== Data records

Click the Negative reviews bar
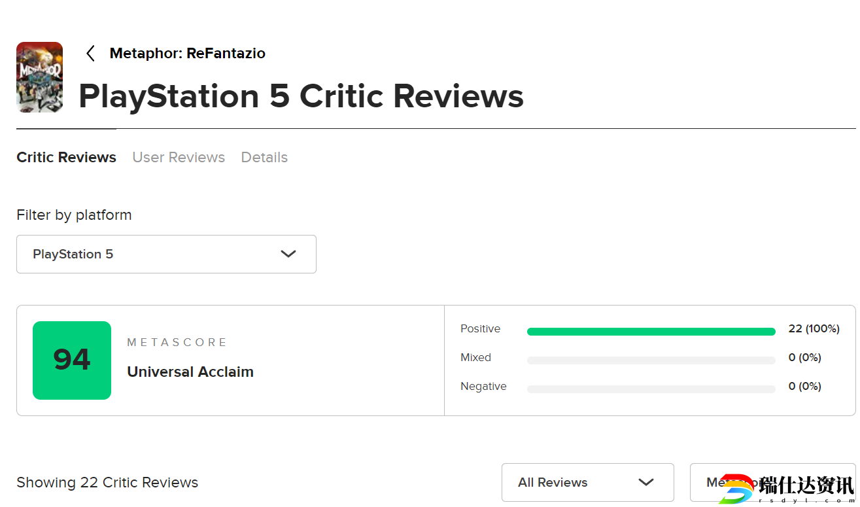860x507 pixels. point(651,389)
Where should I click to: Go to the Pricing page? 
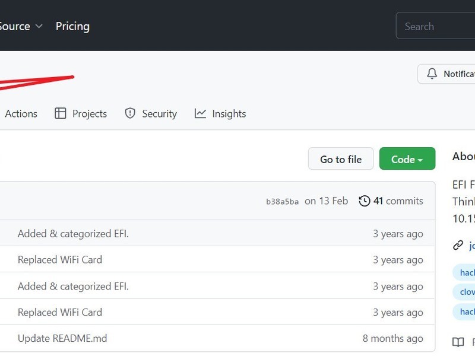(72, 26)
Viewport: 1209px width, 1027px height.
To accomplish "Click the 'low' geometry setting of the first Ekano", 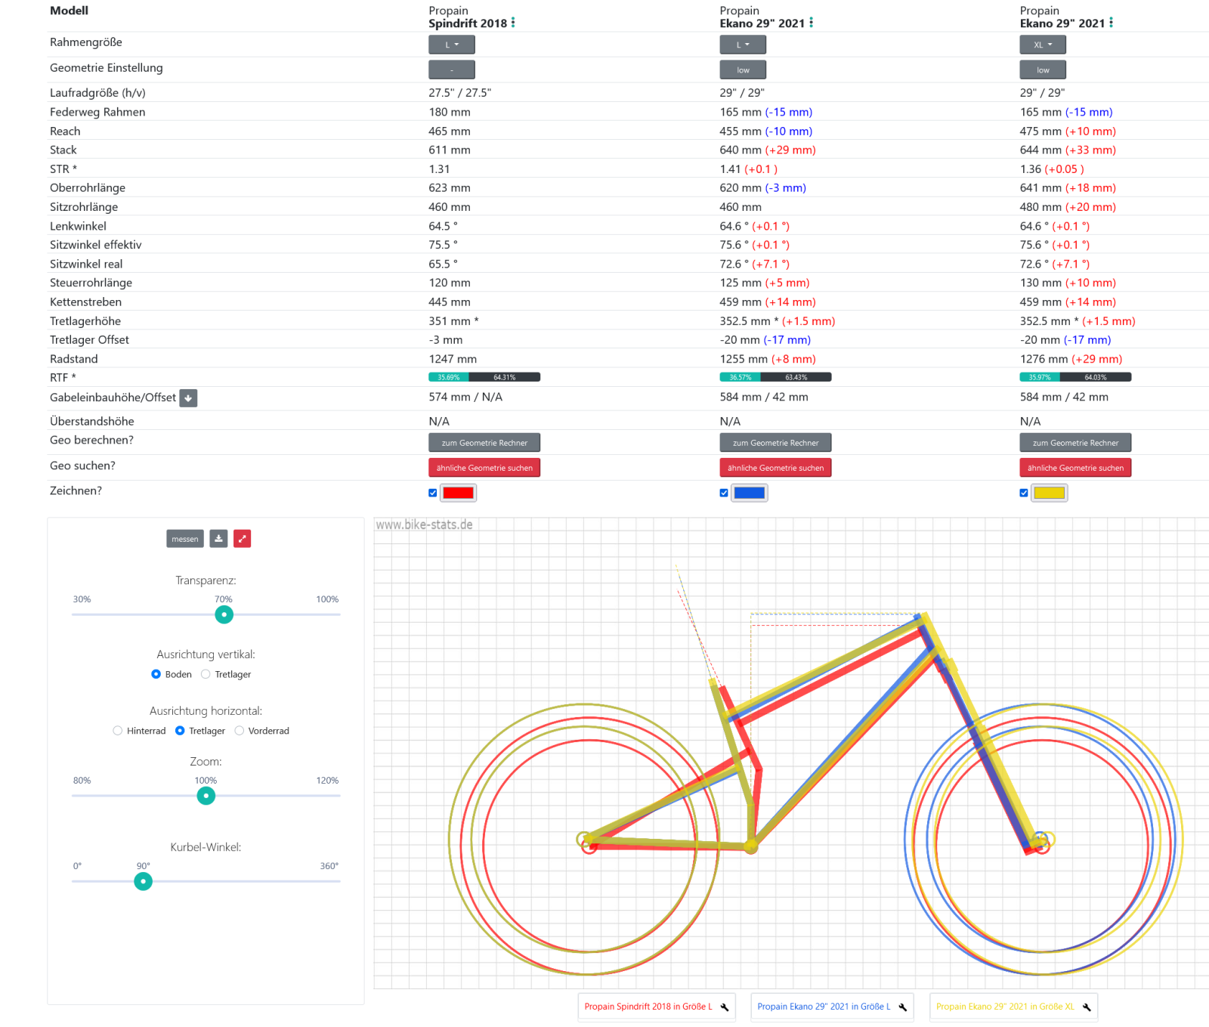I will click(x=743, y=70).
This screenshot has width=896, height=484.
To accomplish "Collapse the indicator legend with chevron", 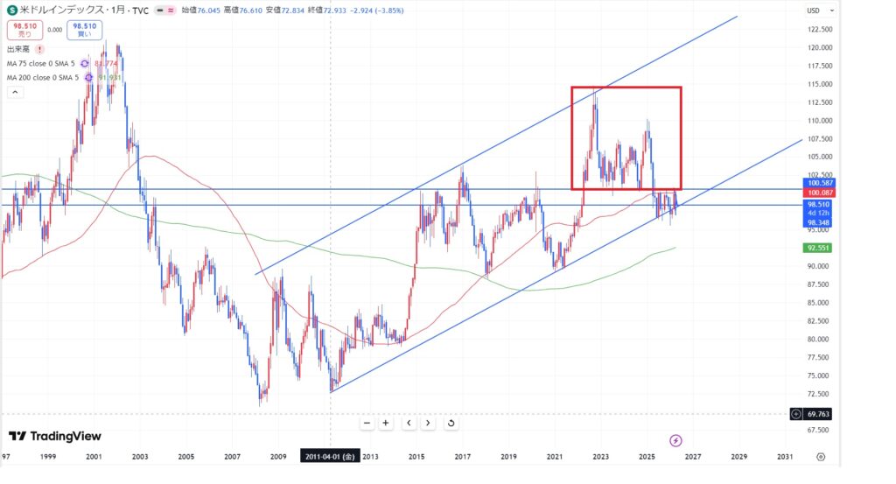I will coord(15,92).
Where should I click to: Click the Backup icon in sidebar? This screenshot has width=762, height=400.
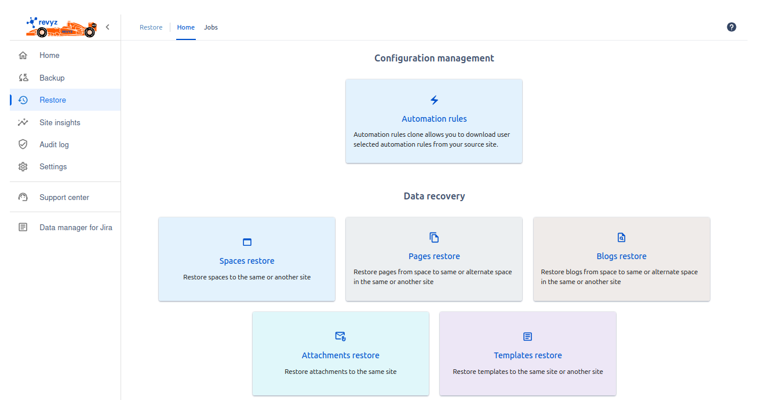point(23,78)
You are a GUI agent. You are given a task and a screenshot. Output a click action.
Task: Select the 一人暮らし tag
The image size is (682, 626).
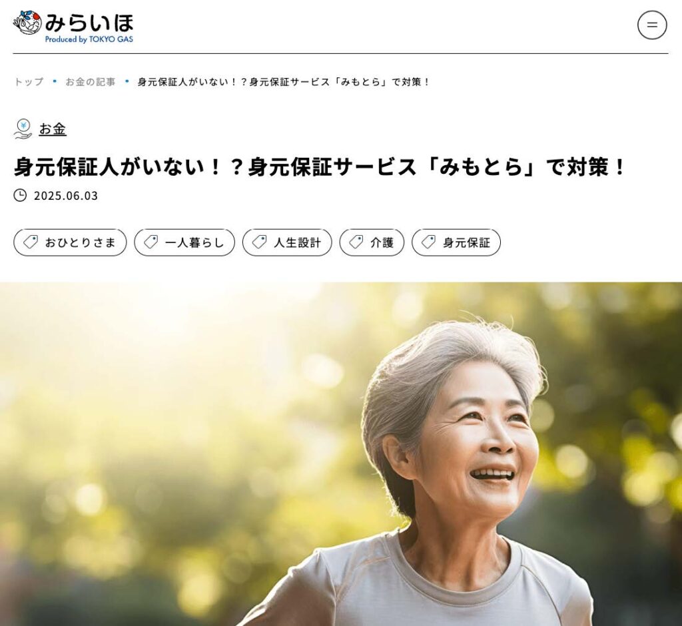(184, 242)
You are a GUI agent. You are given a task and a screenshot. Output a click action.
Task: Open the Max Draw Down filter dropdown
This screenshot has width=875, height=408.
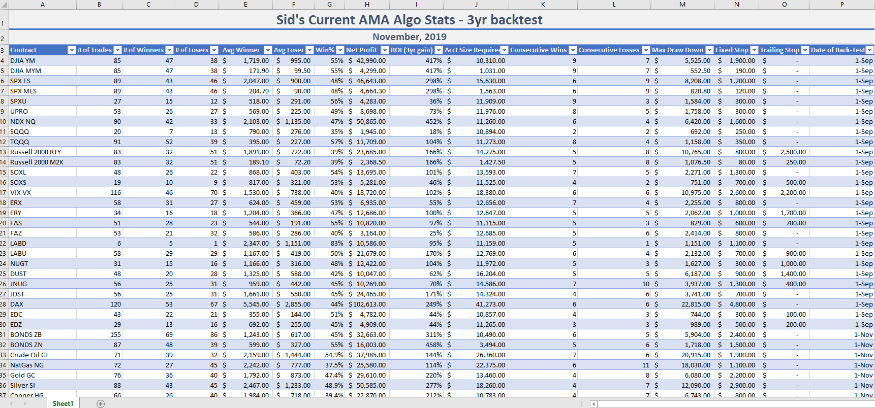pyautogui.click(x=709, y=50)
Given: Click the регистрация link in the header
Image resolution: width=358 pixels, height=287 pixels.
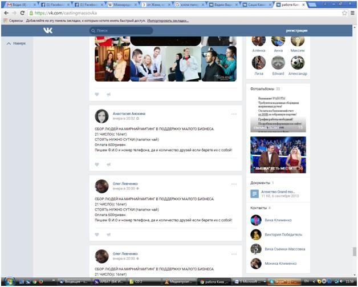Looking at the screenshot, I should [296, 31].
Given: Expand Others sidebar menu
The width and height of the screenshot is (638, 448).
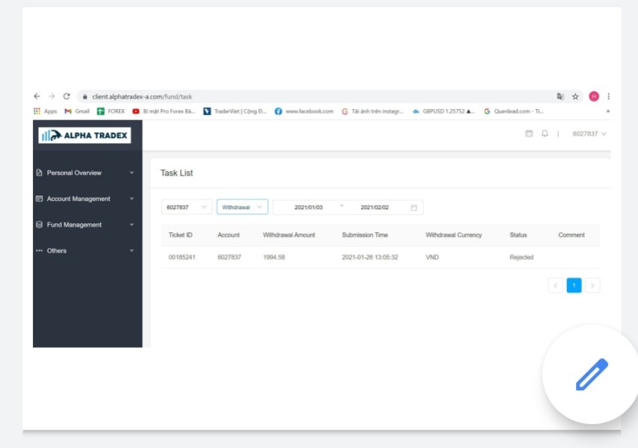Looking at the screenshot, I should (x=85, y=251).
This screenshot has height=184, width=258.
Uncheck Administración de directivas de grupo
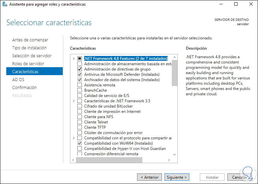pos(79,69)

====

Please write out exactly the lines starting at the one that contains "Task: Select the 一人暮らし tag" and ending with the final line of the entries, both ends included. Do not write out any pictures.

*Worked solution:*
Task: Select the 一人暮らし tag
The image size is (682, 626).
(184, 242)
You are a GUI agent. You are given a task and a screenshot. Output a click action.
Task: Open the Max Draw Down filter dropdown
This screenshot has width=875, height=408.
pyautogui.click(x=709, y=50)
Given: Click the регистрация link in the header
Image resolution: width=358 pixels, height=287 pixels.
Looking at the screenshot, I should [296, 31].
Given: Expand Others sidebar menu
The width and height of the screenshot is (638, 448).
Looking at the screenshot, I should (x=85, y=251).
This screenshot has height=184, width=258.
Uncheck Administración de directivas de grupo
pos(79,69)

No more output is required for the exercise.